DunetsNM avatar Dec 01 '23 08:12 DunetsNM

OK here's example of why it might be useful to create an observer within a grain call and pass it to another grain

Here's some code excerpts (F#)

type IUntypedGrainCallbackHandler =
    inherit IGrainObserver
    abstract member OnCallback: encodedPayload: byte[] -> unit

type IUntypedGrain =
    inherit IGrainWithGuidCompoundKey
...
    abstract member Invoke:
        encodedOp: byte[]
        -> (* encodedResult *) Task<byte[]>

    abstract member InvokeWithCallback:
        encodedOp: byte[]
        -> callbackHandler: IUntypedSubjectGrainCallbackHandler
        -> (* encodedResult *) Task<byte[]>

This is very abstract grain interface which going to be used in many different Orleans projects/clusters to communicate with each other natively. Goal is to make cross-cluster Grain interface as stable as possible so it never needs to be evolved (which would require downtime and deployment of all clusters). Here I completely side-step Orleans serialization and instead pass byte arrays in both directions (all projects follow a certain protocol to encode and decode typed data, we use our own serialization instead of relying on Orleans evolution capabilities because we find latter too limited).
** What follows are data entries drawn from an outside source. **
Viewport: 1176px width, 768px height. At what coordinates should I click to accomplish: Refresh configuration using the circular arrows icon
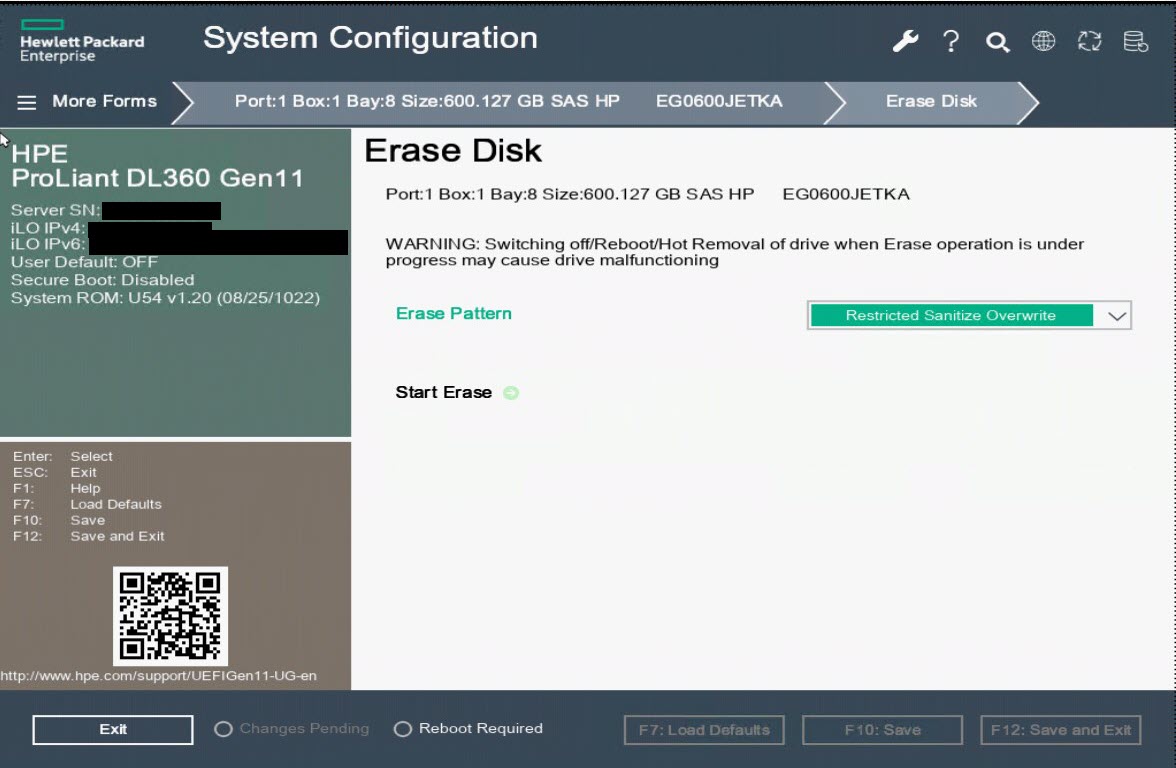pyautogui.click(x=1089, y=42)
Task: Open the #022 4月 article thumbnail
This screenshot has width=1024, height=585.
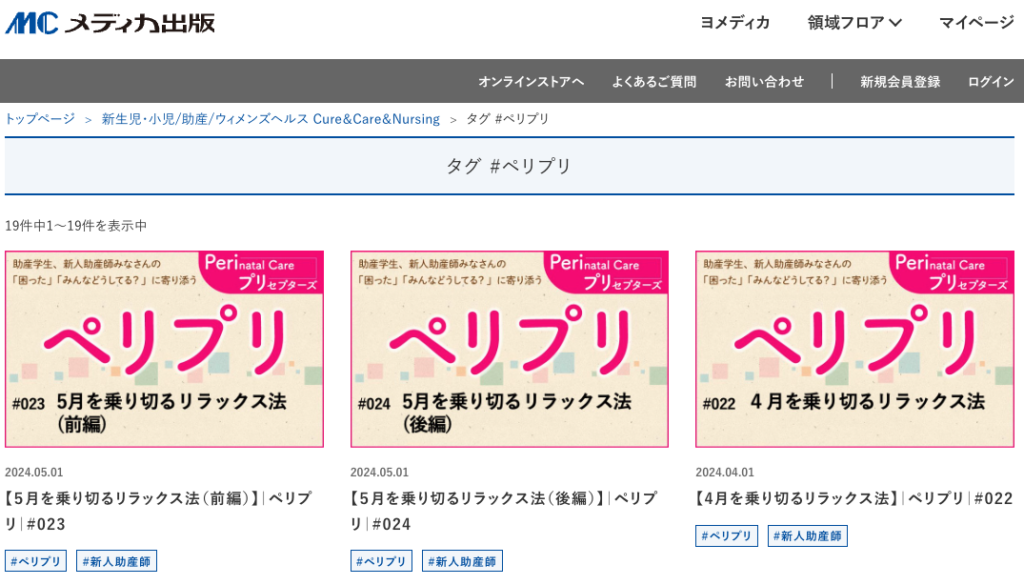Action: point(854,348)
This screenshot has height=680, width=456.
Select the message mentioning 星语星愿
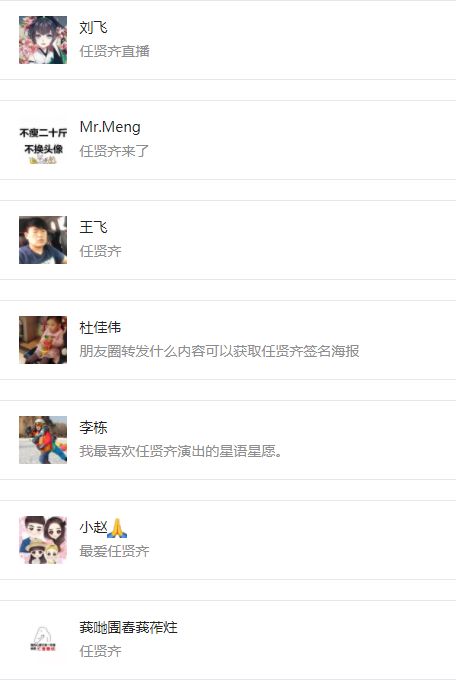181,451
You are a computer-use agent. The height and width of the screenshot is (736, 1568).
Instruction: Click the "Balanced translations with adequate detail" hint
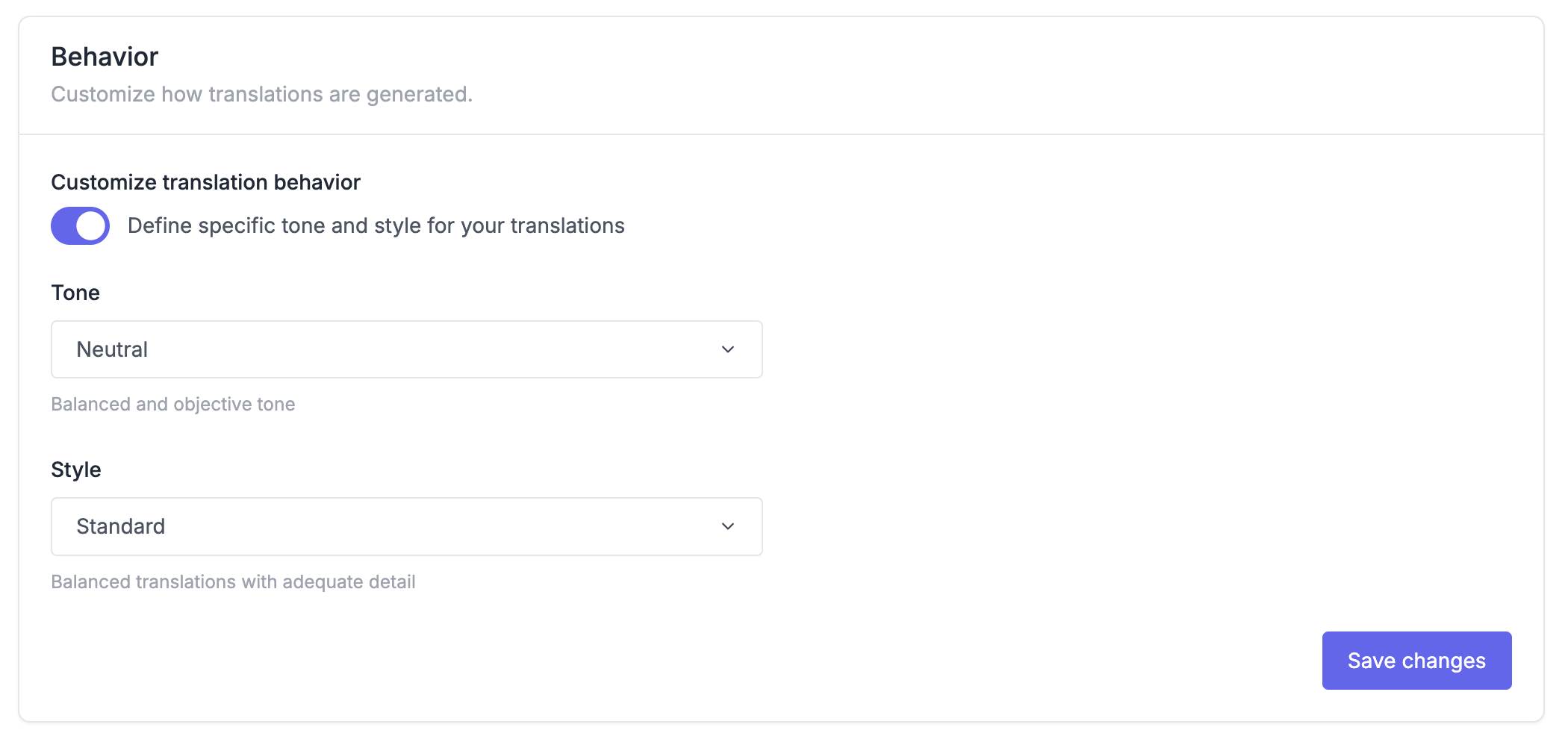point(233,581)

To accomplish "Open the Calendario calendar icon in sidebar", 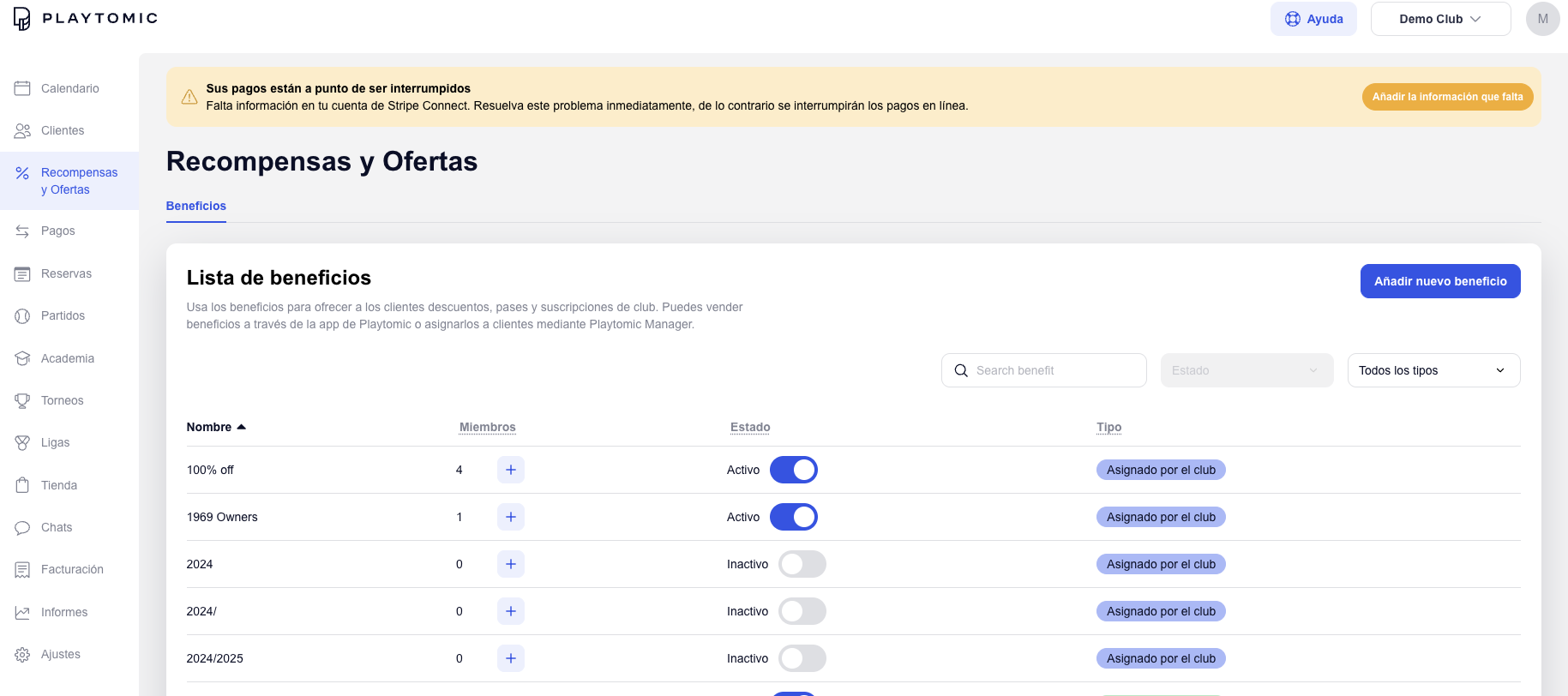I will pyautogui.click(x=22, y=88).
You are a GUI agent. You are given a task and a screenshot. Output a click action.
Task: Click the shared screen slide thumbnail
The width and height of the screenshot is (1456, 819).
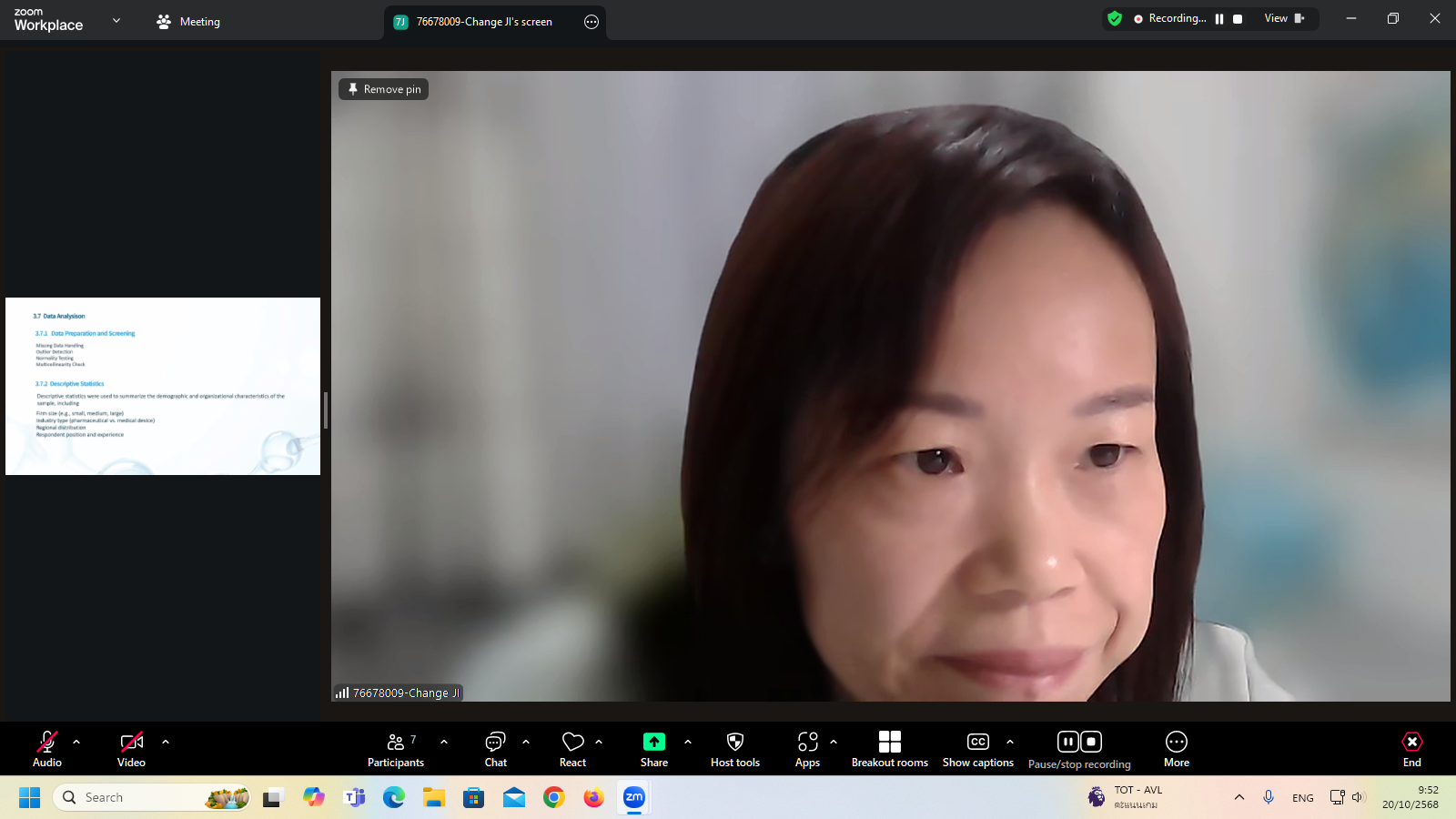[x=163, y=386]
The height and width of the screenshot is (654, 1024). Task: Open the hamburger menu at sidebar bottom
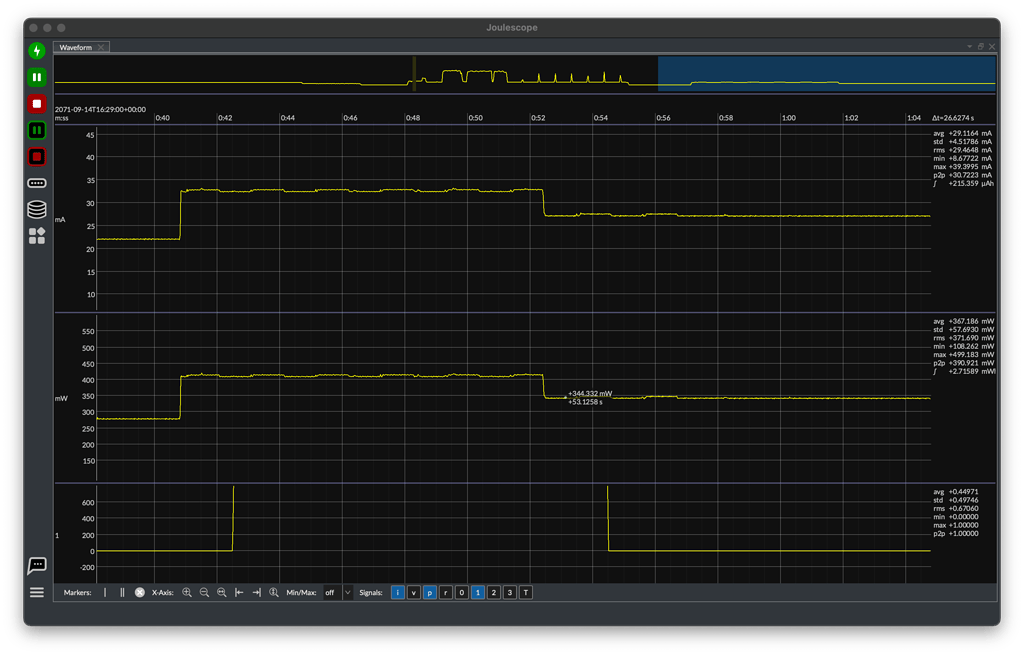click(x=36, y=592)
So that's the interface to communicate between Orleans clusters. However within each Orleans cluster we use different typed grains, UntypedGrain is just a proxy stateless worker that needs to dispatch any operation either without observer (Invoke) or with observer (InvokeWithCallback), it decodes the op and passes it to a proper typed grain, then encodes response and passes it up to client (yes I know it potentially means an extra silo hop, this is a price I'm happy to pay).

In case of InvokeWithCallback the observer also acts as a proxy that encodes observed typed value from another typed observer into a byte array and notifies client in other cluster, that's the idea

DunetsNM avatar Dec 01 '23 08:12 DunetsNM

I’m having issues with this exception when calling CreateObjectReference in a co-hosted process when it is unambiguously NOT being called from a grain. Is it possible non-grain work is being scheduled on a grain thread without the context being cleared?

Edit: I’ve logged out thread IDs in the debugger and it looks like this is what’s happening. I’m finding I can trigger this 100% if I call CreateObjectReference in sync context immediately after a grain call. Adding any sort of async suspension, eg 1ms sleep, will suppress it - I presume there’s some sort of async cleanup? I’m on dotnet 8.0.201, Orleans 8.0, macOS 14.4, FSharp.

samritchie avatar Mar 19 '24 07:03 samritchie

Is it possible non-grain work is being scheduled on a grain thread without the context being cleared?

It's possible - that would be a bug. Could you try to reproduce this on 8.1.0-preview3? If it reproduces, could you share a repro?